---------- Textauszug ----------

Er schildert: „Es gibt Leute, die kommen jetzt zwei- bis dreimal die Woche zu uns.“ Das Waschen des Autos — in diesen Tagen eine Sisyphusarbeit. Dimitrakoudis muss lächeln: „Für uns gut, für die Autofahrer schlecht.“
Doch nicht jeder macht das Spielchen mit. Mehmet Karadag ist gerade auf das Gelände der Waschstraße gefahren. Er sagt: „Ich komme jeden Tag über die Autobahn zur Arbeit. Da müsste ich eigentlich jetzt wöchentlich waschen.“ Doch dafür reiche seine Zeit nicht.
Ein paar Schritte weiter hat Rainer Ungruhe gerade seinen Wagen mit Wasser abgespritzt. Er ist ebenfalls kein Fan von übertriebener Fahrzeugpflege: „Für mich ist der Wagen ein Gebrauchsgegenstand.“ Die gründliche Reinigung sei dieses Mal nur eine Ausnahme.
Nach der Autowäsche gönnen sich viele erst einmal eine Erfrischung im Biergarten. Doch da ist er dann wieder: der gelbe Film. Auch die Gastronomen nervt er gewaltig. Kerstin Weilbächer, Inhaberin des Alten Landhauses, hat alle Hände voll zu tun: „Sobald ein neuer Kunde kommt, müssen wir die Tische wieder abwischen.“
Warum es mit den Pollen in diesem Frühjahr so dicke kommt, weiß Frank Gerber von der Nabu-Naturschutzstation Rhein-Berg: „Es blüht derzeit ungewöhnlich vieles gleichzeitig.“
Für den gelben Staub seien hauptsächlich Eichen-, Buchen- und Platanenpollen sowie vereinzelt Rapsblüten verantwortlich, ergänzt der Leverkusener Allergologe Dr. Norbert Mülleneisen. Er behandelt in seiner Praxis wie in jedem Frühjahr Menschen mit laufenden Nasen und roten Augen.
Von einem Ausnahmezustand im Wartezimmer könne jedoch nicht die Rede sein. Mülleneisen erklärt: „Die Pollen, die wir im Moment sehen, sind zu groß, um sie einzuatmen.“ Kritischer seien für Allergiker zum Beispiel die mit bloßem Auge kaum erkennbaren Birkenpollen — und von diesen schwirren derzeit nicht übermäßig viele durch die Luft.
Anfang Mai soll der Spuk ein Ende haben, so Mülleneisen. Für Allergiker jedoch kein Grund aufzuatmen, denn bald schon sorgen die Gräser für verschnupfte Nasen. Wenigstens die Autofahrer werden aber wieder den nötigen Durchblick haben.

---------- Ausgangsmaterial ----------

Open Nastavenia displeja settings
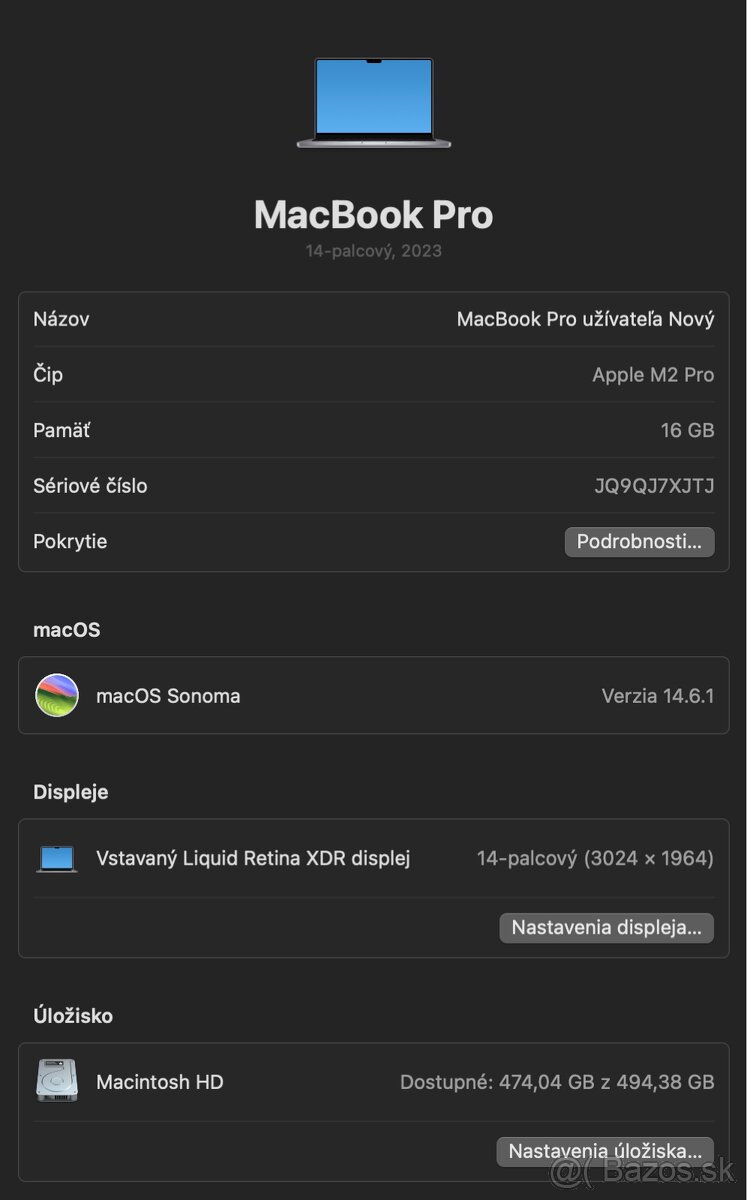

----------

## Aufgabe
Zitiere aus dem Text über den Pollenflug die Stelle, die mit „Anfang Mai soll“ beginnt und nach „nötigen Durchblick haben.“ endet.

## Lösung
Anfang Mai soll der Spuk ein Ende haben, so Mülleneisen. Für Allergiker jedoch kein Grund aufzuatmen, denn bald schon sorgen die Gräser für verschnupfte Nasen. Wenigstens die Autofahrer werden aber wieder den nötigen Durchblick haben.